- AIM OF THE TASK -
Output, word for word, each line from the one with "Click the magnifying" through the end of the listing below, excluding every picture.
# # # # # # #
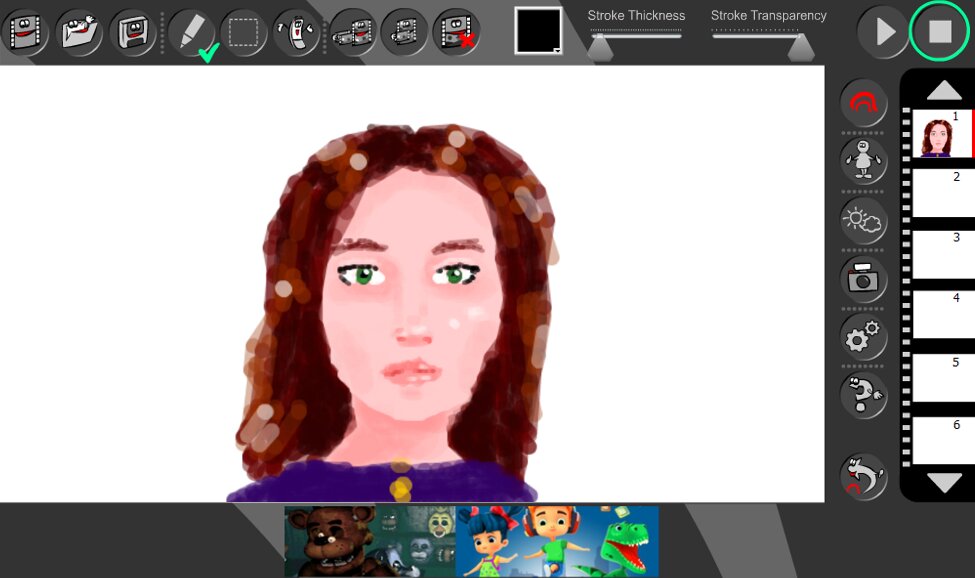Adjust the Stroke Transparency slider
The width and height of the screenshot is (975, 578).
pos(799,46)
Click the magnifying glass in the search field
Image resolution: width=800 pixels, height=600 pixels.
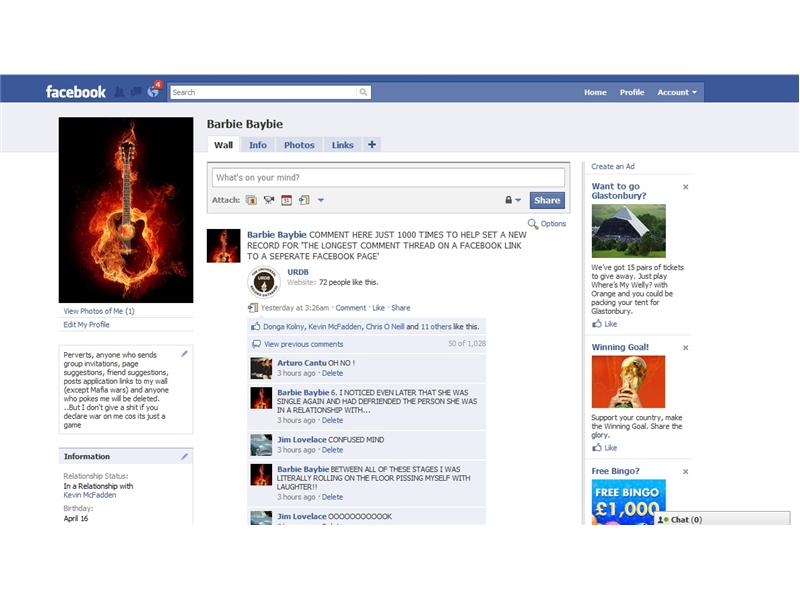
# # # # # # #
- OUTPUT BELOW -
Click the magnifying glass in the search field
Image resolution: width=800 pixels, height=600 pixels.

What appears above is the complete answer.